As part of the compromise, the Monhegan project can still go forward.


But there’s already a committee working on a strategy to bring wind farms to the coast of Maine.

As the governor pushed forward last year with plans to site the 16-square-mile research array, the Governor’s Energy Office got $2.16 million from the federal government for a “roadmap” project to plan offshore wind farms. Scientists and fishermen would have input. Roadmap planners would also evaluate what port facilities and infrastructure the industry would need, and what kinds of jobs it would provide, according to the governor’s office.

Then, on July 12, Mills announced she had identified a site for the research array. It sits on the line between Lobster Zones D and E off the southern Maine coast. The public may comment on the site until July 30. Click here to comment

In its July newsletter, the Maine Center for Coastal Fisheries in Stonington criticized the decision to site a wind farm before finishing the roadmap: “Frankly, the Road Map exercise should have been initiated sooner so that the current plans for a test site off Monhegan Island, and a proposed ‘research array’ off the southern Maine coast could have been informed by the findings of the Road Map process.”

As for that three-year ban on linking wind turbines to the mainland, the new law says it can end if the state meets three criteria.

First, the state must complete Maine’s strategic roadmap—for wind.
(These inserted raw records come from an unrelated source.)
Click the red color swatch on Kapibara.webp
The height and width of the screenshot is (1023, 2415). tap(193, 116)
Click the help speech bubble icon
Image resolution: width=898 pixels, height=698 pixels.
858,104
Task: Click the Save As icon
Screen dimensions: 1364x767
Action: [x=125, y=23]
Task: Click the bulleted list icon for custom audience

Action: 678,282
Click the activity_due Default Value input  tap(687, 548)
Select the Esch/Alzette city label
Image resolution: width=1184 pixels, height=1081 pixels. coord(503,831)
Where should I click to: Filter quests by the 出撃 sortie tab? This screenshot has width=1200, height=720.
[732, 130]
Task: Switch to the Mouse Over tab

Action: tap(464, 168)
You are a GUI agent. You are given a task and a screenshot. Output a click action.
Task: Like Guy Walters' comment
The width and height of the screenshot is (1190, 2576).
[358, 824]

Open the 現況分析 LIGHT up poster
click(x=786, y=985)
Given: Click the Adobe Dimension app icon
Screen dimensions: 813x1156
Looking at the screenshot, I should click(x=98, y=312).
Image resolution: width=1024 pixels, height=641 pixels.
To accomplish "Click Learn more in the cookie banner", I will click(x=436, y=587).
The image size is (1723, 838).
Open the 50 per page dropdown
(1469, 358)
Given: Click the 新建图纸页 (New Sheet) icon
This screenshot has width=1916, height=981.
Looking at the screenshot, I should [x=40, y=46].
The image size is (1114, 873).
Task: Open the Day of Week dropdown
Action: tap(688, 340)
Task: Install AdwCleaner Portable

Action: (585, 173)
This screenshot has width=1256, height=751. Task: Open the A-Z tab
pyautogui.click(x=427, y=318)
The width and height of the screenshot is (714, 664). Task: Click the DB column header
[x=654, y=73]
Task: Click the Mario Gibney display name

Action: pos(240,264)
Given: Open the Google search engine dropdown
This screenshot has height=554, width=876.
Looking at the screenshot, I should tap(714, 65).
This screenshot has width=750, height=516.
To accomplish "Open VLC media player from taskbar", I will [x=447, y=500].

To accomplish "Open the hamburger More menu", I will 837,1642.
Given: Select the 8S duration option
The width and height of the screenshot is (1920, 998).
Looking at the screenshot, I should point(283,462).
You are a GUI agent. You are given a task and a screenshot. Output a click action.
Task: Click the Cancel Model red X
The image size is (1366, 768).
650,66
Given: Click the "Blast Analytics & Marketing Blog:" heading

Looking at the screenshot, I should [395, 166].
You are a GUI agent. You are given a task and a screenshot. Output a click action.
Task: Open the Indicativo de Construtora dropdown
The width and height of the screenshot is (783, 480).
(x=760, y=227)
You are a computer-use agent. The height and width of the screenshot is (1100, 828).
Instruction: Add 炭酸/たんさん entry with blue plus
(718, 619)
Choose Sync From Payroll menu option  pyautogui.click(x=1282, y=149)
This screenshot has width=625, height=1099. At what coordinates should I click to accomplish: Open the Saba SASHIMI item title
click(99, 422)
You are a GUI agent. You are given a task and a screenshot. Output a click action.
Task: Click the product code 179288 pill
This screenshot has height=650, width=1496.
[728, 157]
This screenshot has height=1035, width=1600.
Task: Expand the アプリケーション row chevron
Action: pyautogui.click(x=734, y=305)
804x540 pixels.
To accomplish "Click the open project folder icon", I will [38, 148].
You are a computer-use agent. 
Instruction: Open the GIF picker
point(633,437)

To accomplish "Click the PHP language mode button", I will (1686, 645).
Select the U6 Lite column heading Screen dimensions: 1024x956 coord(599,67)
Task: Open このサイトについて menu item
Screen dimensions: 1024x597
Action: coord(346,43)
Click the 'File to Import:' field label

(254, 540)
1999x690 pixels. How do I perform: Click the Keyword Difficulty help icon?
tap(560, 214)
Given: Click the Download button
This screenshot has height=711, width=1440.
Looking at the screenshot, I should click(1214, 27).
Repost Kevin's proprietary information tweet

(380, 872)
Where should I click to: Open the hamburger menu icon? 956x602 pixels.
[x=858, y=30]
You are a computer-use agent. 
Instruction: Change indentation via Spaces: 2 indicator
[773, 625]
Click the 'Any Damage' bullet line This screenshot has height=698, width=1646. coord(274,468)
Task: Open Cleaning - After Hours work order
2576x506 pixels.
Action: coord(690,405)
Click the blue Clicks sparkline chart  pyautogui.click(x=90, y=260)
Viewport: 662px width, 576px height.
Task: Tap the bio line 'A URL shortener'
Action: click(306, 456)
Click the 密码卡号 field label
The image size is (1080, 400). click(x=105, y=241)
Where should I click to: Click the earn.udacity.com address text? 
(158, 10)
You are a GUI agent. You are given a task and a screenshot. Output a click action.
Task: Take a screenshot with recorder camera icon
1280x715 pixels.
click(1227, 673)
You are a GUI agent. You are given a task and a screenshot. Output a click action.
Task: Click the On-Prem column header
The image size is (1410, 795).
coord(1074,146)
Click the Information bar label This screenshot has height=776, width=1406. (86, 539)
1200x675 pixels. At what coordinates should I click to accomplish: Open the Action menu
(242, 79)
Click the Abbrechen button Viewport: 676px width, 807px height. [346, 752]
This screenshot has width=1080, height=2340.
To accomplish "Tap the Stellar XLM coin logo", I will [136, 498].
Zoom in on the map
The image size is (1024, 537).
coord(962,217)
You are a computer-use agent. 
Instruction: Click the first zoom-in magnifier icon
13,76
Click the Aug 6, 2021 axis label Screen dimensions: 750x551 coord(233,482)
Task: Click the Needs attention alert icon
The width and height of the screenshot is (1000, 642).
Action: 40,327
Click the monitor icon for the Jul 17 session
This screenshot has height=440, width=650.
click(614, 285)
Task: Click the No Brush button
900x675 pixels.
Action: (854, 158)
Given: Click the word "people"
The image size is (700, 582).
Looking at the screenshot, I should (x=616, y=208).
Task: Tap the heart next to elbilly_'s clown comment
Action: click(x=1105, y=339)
It must also review Maine laws to make sure they protect the state’s coastline. Finally, the state must make sure the Offshore Wind Research Consortium identifies research questions that need answers about offshore wind.

Virginia Olsen serves on the roadmap committee. A key question, she said, is how the wind turbines’ electromagnetic field affects lobsters.

“None of us [fishing representatives] are advocating for offshore wind,” she said. “We’ve got to find a way somehow to move the discussion forward, and I’m really not sure how that’s going to work.”